Ride It Like You Stole It!
Location
South Manchester
My daughter is just getting into 'Vinted' for selling her old clothes. Generally lists quite cheap, and the buyer pays for the postage slip, seller prints and pops it into an Evri collection point.

Be pointless me selling old clothes, they are usually worn to distruction, or covered in oil/chain ring marks. Old T-shirts become chain rags.
 

Petrichorwheels

Senior Member
I'm sure the graphic is true in relation to post-farm waste but it does not take into account the wastage created by supermarket quality requirements. Any fresh produce seen on sale in a supermarket will have been through a stringent grading process to ensure only "perfect" produce reaches the shelves. This creates significant amounts of waste prior to produce leaving the farmgate.

This is waste driven by consumer demand for what is perceived as quality. Every tomato, lettuce, cucumber etc must be the same shape, size, colour etc. This is a fiction dreamt up by supermarkets to minimise their waste and pass it back to the producer. It's a quality standard the supermarkets have sold to the consumer who now demands this thus completing the circle and creating more waste.

things are getting better though (used to be bloody awful in the supposedly wondrous 80s when supermarkets sold simple veg for outrageous prices - luckily mine was near a good street stall) - Sainsburys now sell runt-like onions and odd-sized carrots - latter maybe cheaper than the german discounters.
 

Petrichorwheels

Senior Member
Have you considered the impact multiple doorstep deliveries have on our environment as a whole? While your choice may reduce your personal plastic footprint its possible these home deliveries are having a far greater overall environmental impact.

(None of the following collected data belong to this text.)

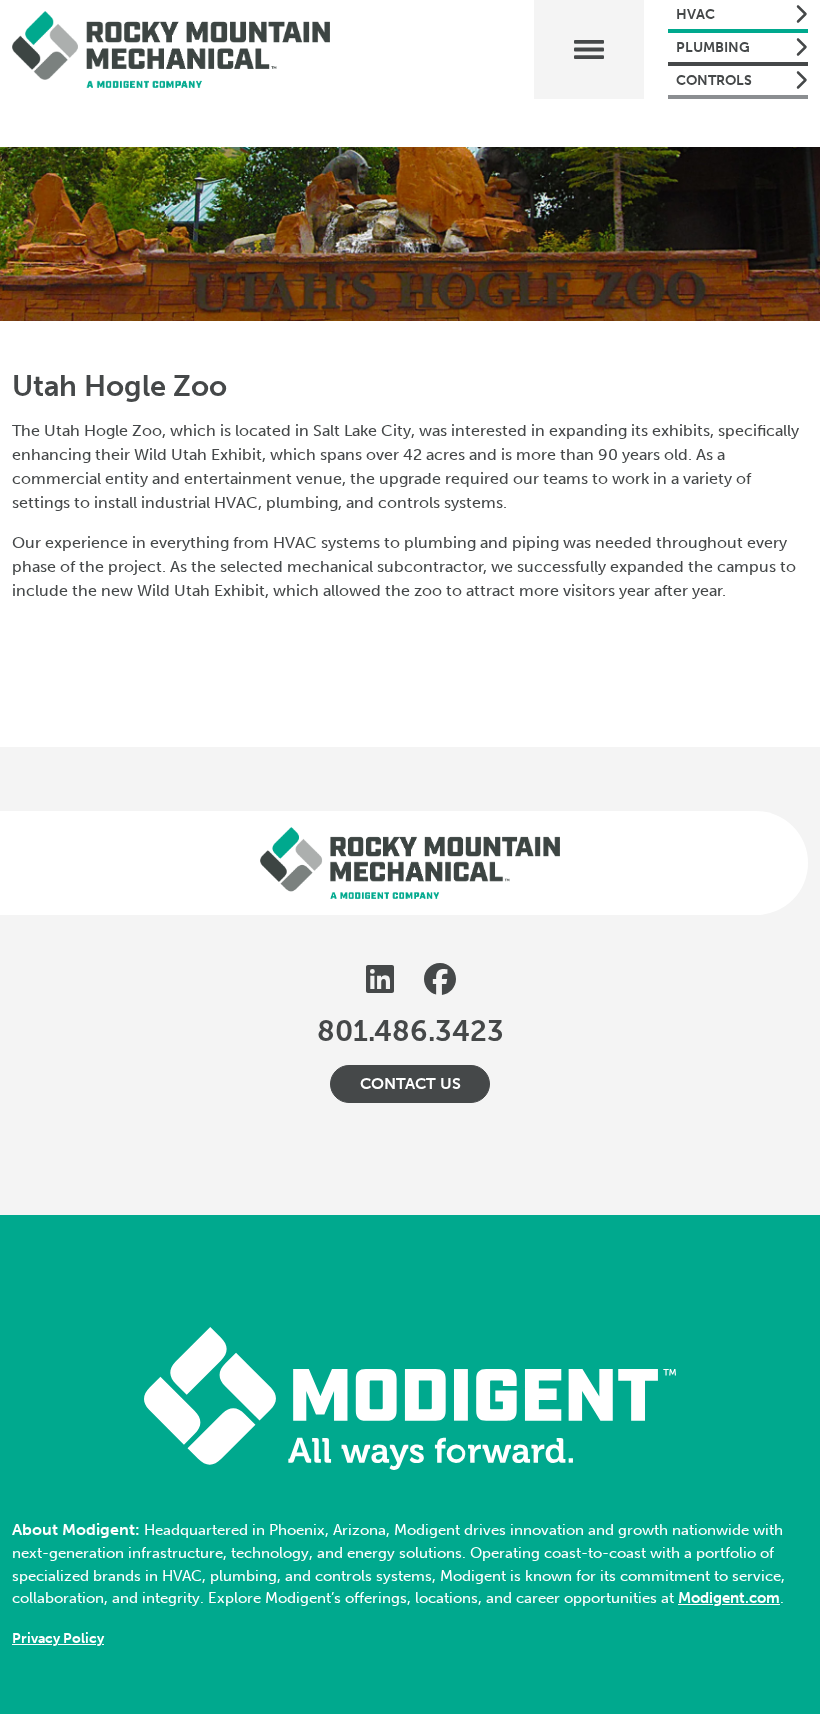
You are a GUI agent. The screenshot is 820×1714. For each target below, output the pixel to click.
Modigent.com (729, 1598)
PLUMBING (713, 47)
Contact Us (410, 1083)
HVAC (695, 14)
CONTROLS (714, 80)
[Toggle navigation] (589, 49)
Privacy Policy (58, 1638)
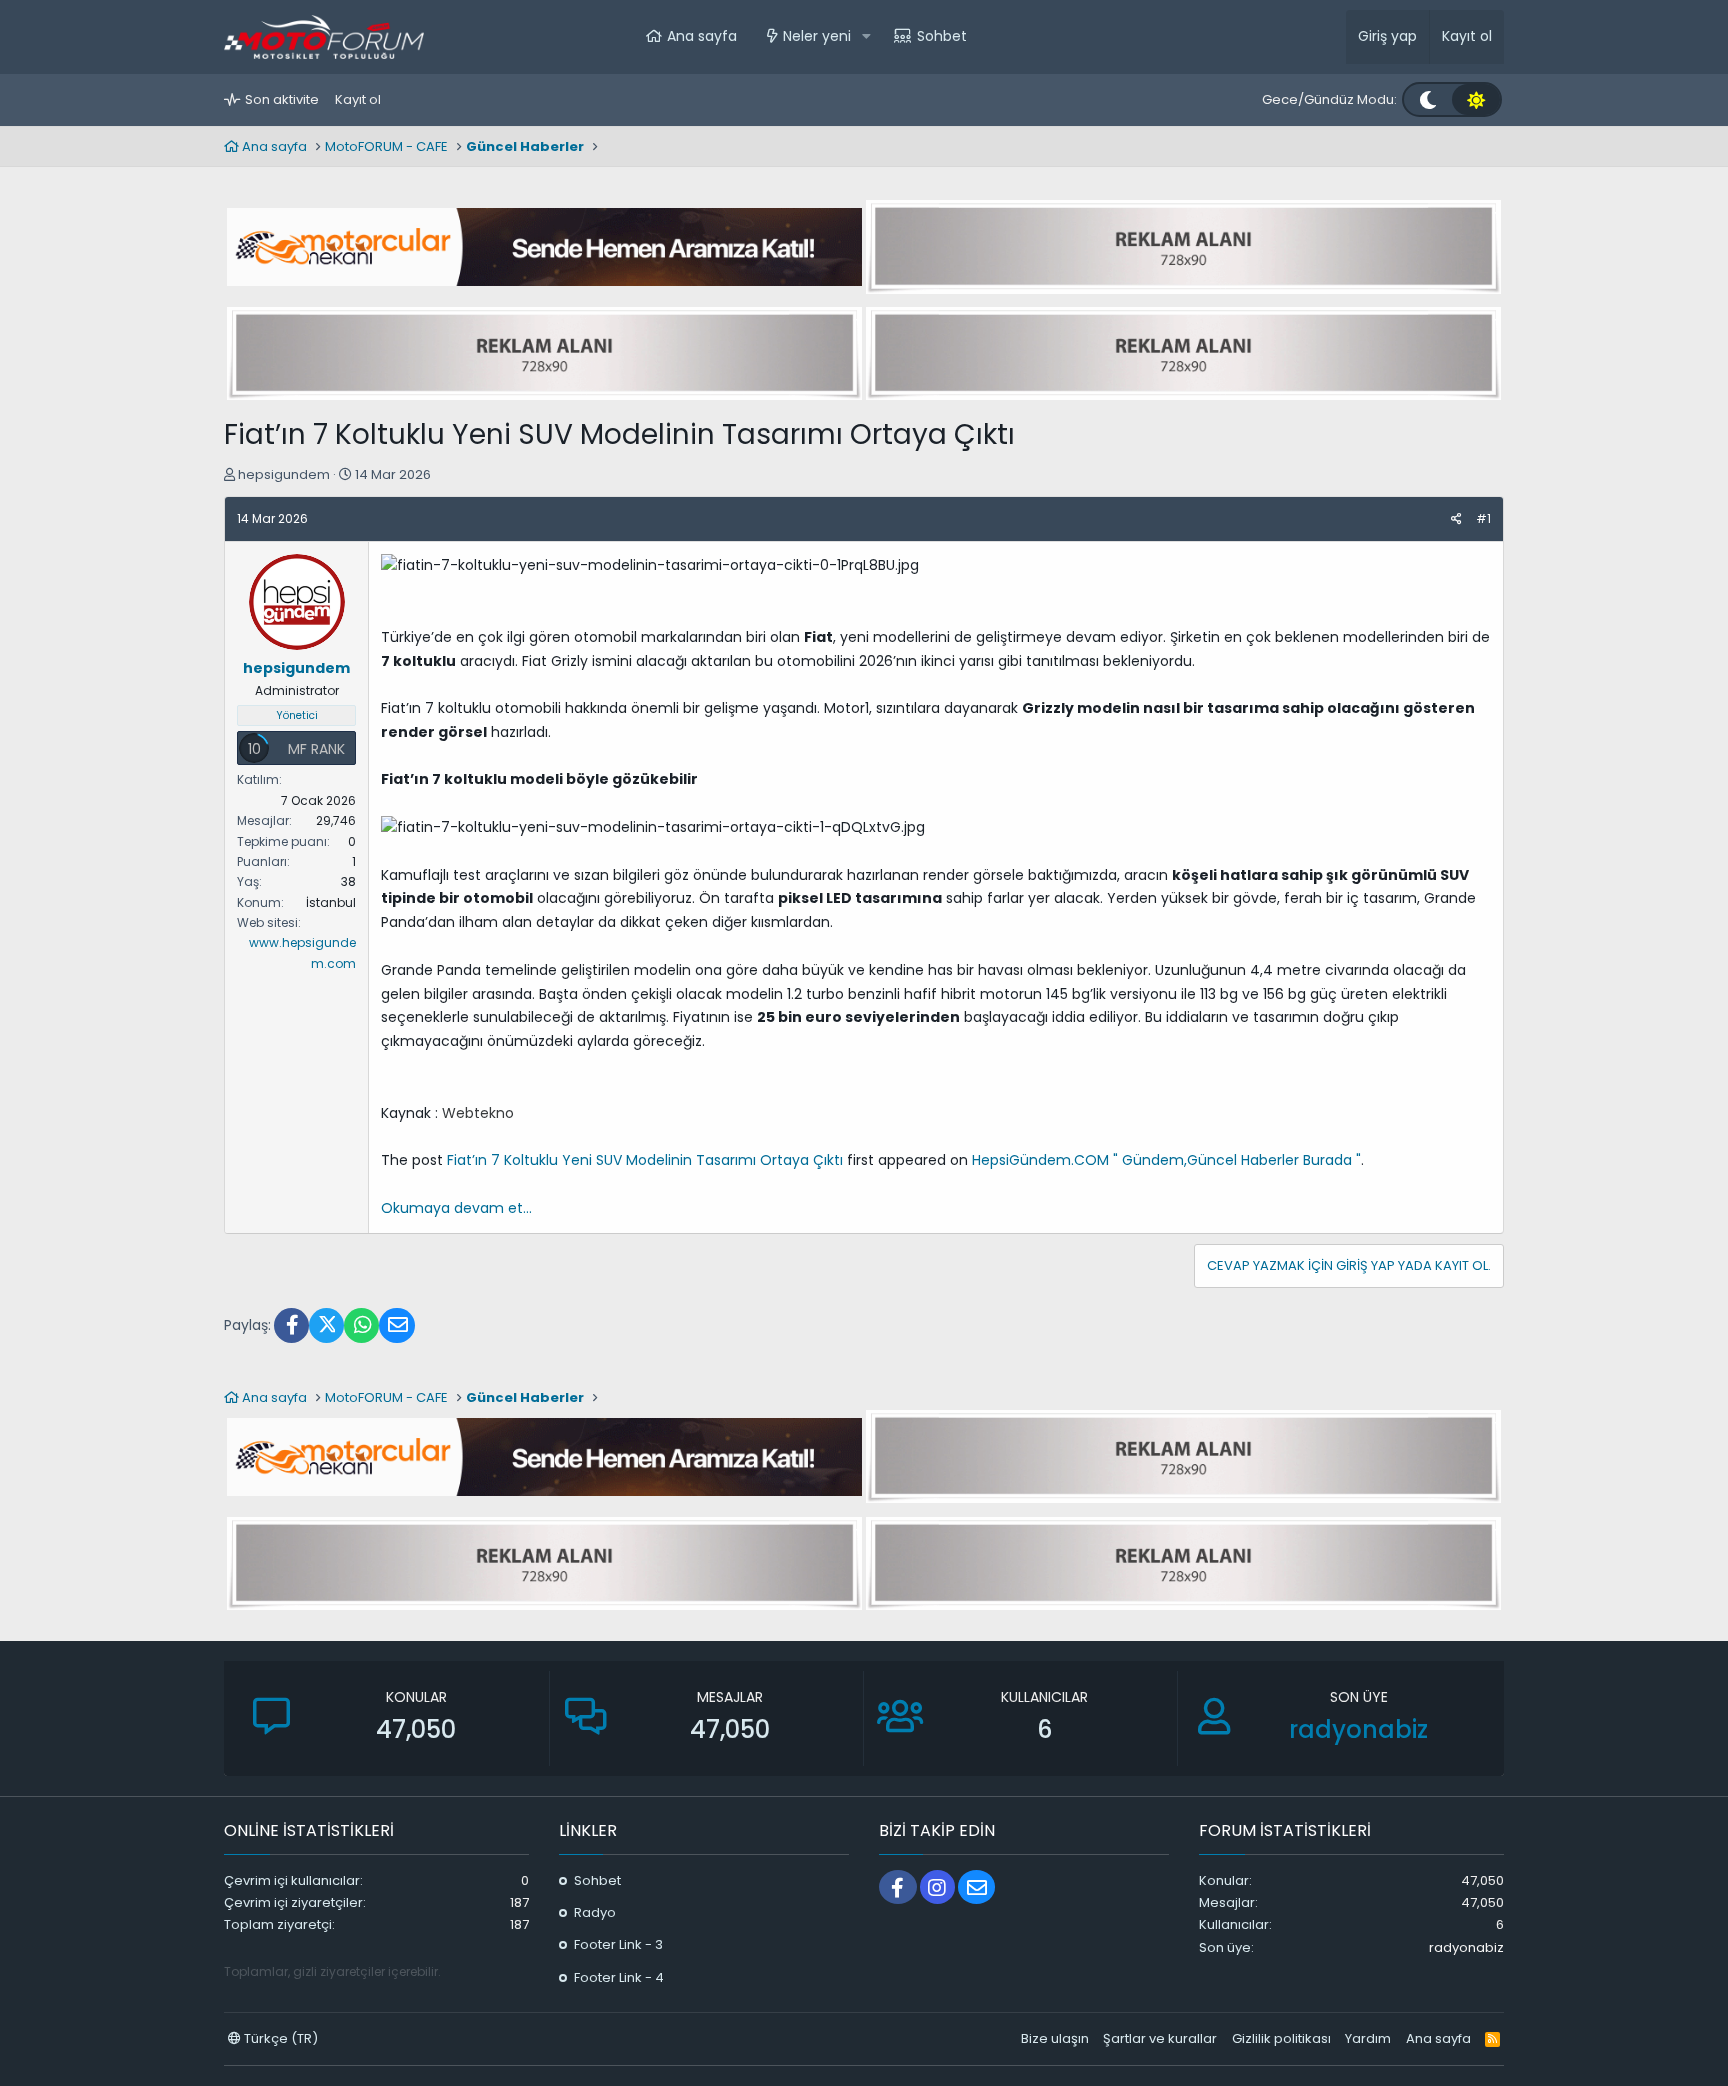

yep - this has long struck me as bonkers - yet another sign to me of how we have been returning to victoriana/edwardiana for many a year.
My veg comes from the local sainsburys (walk) or lidl/aldi - bike.**
I can live without designer veg.
A local spoons of mine had what struck me as a better system for a while - various direct supply veg folk would deliver to a cabinet in the pub garden and folks then picked their orders up from there.
No longer though - carrot rustlers maybe - but the type of system worth developing maybe
Personally I think the government or councils (funded by government) should pump seed money into developing street markets.
(though this lot won't for sure)
Most now lost, even in supposedly market towns, or gone upmarket to the point where they are useless.
Street fruit and veg markets are good in so many many ways.
** edit - and a wonderful london street market (only forgot i think as I was focussed on shops) - some real bargains at the end of the day, particularly saturday - much of which goes in the freezer. If folks think I'm an alco, the occasional red flush is I swear from the all the small tomatoes I freeze and use for a variety of wonky sauces). Cycle to market.